Results: 14 Screens and 1 modal of UI design after iteration based on usability test findings

Context
Working environment preference
As technologies advance, people tend to prefer working outside of their workplace. Conversation (2020) suggest that working from a cafe can help them to increase their creativity during their working hours. However, the lack of information about the cafe and its seat availability leads to the loss of customer retention in the cafe.
We assume that...
There are maybe no seats left when freelancers/students go to the desired cafe
freelancer/students have no glimpse of idea which time that has the most packed with people
freelancer/student may have no-to little information about the cafe before deciding to go to the cafe
Opportunity to tackle the problem
By providing a seamless booking flow and thorough information about the cafe, this app can help users decide which cafe they go and book to.
Conflict
Take a deep look on user’s attitude
When conducting this research, I plan to interview several people that suit the characteristics. After learning how user think and feel, I separate each findings into 4 themes: The user’s platform expectation; the reason why they work from a cafe; how the user finds a cafe; and the user’s frustration.


Rising Action

How do I improve?
Based on the interview, I break down several priorities that need to be addressed by using a prioritization matrix. I use this matrix design by ranking users’ needs and problems into a list of priorities based on their urgencies and feasibility.
Imagine being a freelancer, trying to book a seat in a cafe
To understand more about our user, I create a user journey map to delved deeper into their journey when booking a seat through our app.

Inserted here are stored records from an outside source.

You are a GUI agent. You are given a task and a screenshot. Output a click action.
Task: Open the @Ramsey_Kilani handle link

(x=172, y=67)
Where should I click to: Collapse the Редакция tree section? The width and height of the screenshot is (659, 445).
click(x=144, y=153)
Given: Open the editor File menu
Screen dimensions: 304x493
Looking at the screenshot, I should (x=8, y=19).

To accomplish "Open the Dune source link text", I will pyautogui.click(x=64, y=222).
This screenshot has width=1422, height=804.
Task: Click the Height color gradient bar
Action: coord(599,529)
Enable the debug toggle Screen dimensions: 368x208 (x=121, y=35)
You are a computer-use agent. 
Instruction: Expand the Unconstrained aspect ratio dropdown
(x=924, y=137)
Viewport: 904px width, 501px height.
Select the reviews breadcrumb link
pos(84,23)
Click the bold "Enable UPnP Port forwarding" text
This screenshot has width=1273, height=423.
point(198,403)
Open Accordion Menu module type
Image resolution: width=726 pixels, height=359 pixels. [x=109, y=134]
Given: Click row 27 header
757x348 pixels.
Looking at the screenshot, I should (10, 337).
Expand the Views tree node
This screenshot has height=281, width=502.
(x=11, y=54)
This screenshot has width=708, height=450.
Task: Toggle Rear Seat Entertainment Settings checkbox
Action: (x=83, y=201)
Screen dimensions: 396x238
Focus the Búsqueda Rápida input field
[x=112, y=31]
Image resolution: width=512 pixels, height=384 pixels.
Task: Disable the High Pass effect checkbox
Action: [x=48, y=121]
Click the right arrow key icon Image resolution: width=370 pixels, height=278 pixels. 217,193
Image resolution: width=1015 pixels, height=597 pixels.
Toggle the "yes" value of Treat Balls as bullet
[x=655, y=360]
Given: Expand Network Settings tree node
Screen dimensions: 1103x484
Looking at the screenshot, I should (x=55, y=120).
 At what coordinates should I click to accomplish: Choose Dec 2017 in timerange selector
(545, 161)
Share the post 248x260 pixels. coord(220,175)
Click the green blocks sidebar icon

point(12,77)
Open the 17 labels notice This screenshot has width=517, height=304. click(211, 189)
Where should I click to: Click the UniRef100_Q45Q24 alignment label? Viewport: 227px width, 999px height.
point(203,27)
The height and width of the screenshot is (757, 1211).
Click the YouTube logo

The Backbone of Intuitive Experience: User Flow & Information Architecture
To make a seamless booking flow, I create a user flow as a guideline to the later stages. Information Architecture was also used to organize which element is used in the app. other than that, it will make the app easier to navigate for the user.


Climax
Next step, Visuals!
After a long work of creating the user experience’s fundamentals, I designed a low-fidelity wireframe that serve as initial, low effort design of where the layout and content take place.


Style Guide
I used earthy tones such as green as its primary color to create a warm and inviting aesthetic.
Initial Hi-Fidelity UI Design
After following the lo-fi wireframe and the style guide, I came up with this initial UI design.

Falling Action
Testing my design to suitable users!
To give a broad understatement of how my initial design is easy to use, I asked several participants to do a certain task to know which design is great and which isn’t. 21 participants agreed to join the test and only 13 participants completed the whole test.


46,67% participants clicked the wrong button
The numbers are high! 7 participants clicked the wrong button which lead them to drift from the expected path. This may be caused by the content hierarchy where the “Footprint” is more visible than the categories to the user.
This design may work…
This may work, but most of the participants don’t recognize which element can be clicked multiple times and which is not.

Resolution
Final design solution to tackle the usability findings
Here’s my final adjustment to the design. I move the “Category” section to the top so the user can see it first. For the booking page, I create two groups called “Time and Date” and “My Preferences” to differentiate which elements can be skipped and which isn’t.